Pozizione con gps

Buon giorno a tutti ,espongo brevemente il mio problema: devo verificare dei confini in alcuni boschi in valtrebbia zona Gorreto GE, ho sempre cercato vecchi abitanti che mi portavano sul posto mi facevano vedere i termini portati su mappa e li controllavo e si risolveva.

Ho deciso di comprare un gps corezzione TRK che si collega su stazioni sia della liguria sia lombardia,

Mi sono accorto che verificando alcuni punti fiduciali vi e`un errore di scatto di circa 1 metro in alcuni casi maggiore e in altri meno di 40 cm:

Andando su visione satellitare sono perfettamente su i punti invece su mappa caricata dall’agenzia delle entrate ce`diciamo una traslazione. Come risolvere il problema?

Ho provato contattando assistenza ,facendo controllare il dispositivo risulta tutto ok facendo prove battendo due punti misurati prima corrispondono.

Errore dei fogli mappali vecchi di 100 anni così mi viene detto.

Premesso che se mi trovo in una zona boschiva dove non vi sono riferimenti di alcun che, e mi ritrovo con misure GPS e errore come dicevo prima come posso risolvere il problema e se si può risolverlo definitivamente.grazie Stefano

Ciao, Stefano,
ci puoi dire se si tratta di una lite giudiziaria e se sei CTU ?

Ciao Stefano e benvenuto sul forum (qui ci diamo tutti del tu, ok?).

Per risponderti esaurientemente, dovresti precisare meglio i seguenti punti.

Che coordinate hai considerato per i PF, le TAF? Te lo chiedo perché, come saprai, quelle coordinate sono molto imprecise.
Come hai eseguito il raffronto tra il rilievo e le coordinate PF?
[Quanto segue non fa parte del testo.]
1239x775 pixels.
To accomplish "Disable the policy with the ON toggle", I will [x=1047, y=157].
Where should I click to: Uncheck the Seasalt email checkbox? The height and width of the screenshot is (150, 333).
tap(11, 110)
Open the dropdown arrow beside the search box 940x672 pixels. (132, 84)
Che mappe hai utilizzato? Quelle d’impianto georeferenziate dall’AdE scaricabili su Sister? Te lo chiedo perché la georeferenziazione applicata dall’AdE è una ricampionatura dei pixel che ha prodotto deformazioni anche di oltre 2 metri. Se vuoi approfondire, ti consiglio questo breve corso online che abbiamo tenuto lo scorso autunno su www.corsigeometri.it:

Chi ti dice questo non conosce le mappe d’impianto e come vanno trattate. Certo, una deformazione è intervenuta nei tanti decenni in cui sono rimaste su carta. Ma è una deformazione che si può correggere sui file raster applicando una georeferenziazione opportuna (non certo quella per ricampionatura applicata dall’AdE di cui sopra).

geom. Gianni Rossi
cell. 3202896417
Email: gianni.rossi@topgeometri.it
www.topgeometri.it
www.corsigeometri.it

Buon giorno grazie per il tempo che ai impegnato ,no non sono un ctu e non vi sono liti ,ma cerco di trovare un modo veloce e preciso per controllare i confini: mi sono al momento affidato al gps con le mappe caricate in automatico della agenzia delle entrate. Come dicevo ho rilevato un errore, io lo chiamo errore ma diciamo traslazione di pozizione.

Quello che cerco di trasmettere se c’è un modo veloce per vedere sul gps la pozizione che corrisponde con le mappe del agenzia.

Ciao Stefano,
mi sembra di capire che non hai letto il mio post sopra dove ti chiedevo alcune precisazioni indispensabili per risponderti esaurientemente.

Ciao,
e io aggiungo: puoi dirci se si tratta di regolamento di confine in sede giudiziaria ? perchè in tal caso il confine delineato dalla mappa catastale ha valore di indizio e non di prova. In merito alla funzione dei punti fiduciali valgono solo per gli aggiornamenti catastali così come definiti dall’ art. 24 del DM de 2 gennaio 1998 n. 28 che è scaricabile da internet.

non si può leggere quanto hai scritto sopra… la professione (se sei un professionista) l’hai messa sotto i piedi. Scusa la franchezza.

Ciao a tutti,
dici bene, Fausto, aggiungo: in tema di regolamento di confini la topografia catastale non è adatta per risolvere il problema perchè non esiste una norma che imponga la scelta di punti di riferimento come ha statuito la Cassazione in passato la quale consigliava la scelta di punti fissi di comune accordo tra le parti, il motivo è che la proprietà è un diritto soggettivo, mentre l’ accatastamento è un obbligo giuridico. Tutto parte dall’ art. 42 della Costituzione italiana che ha sancito che i beni che producono ricchezza devono essere accessibili a tutti, per cui se il proprietario di un fondo se ne infischia a farlo fruttare non è conveniente per lui ma può essere conveniente per altro soggetto che lo possiede.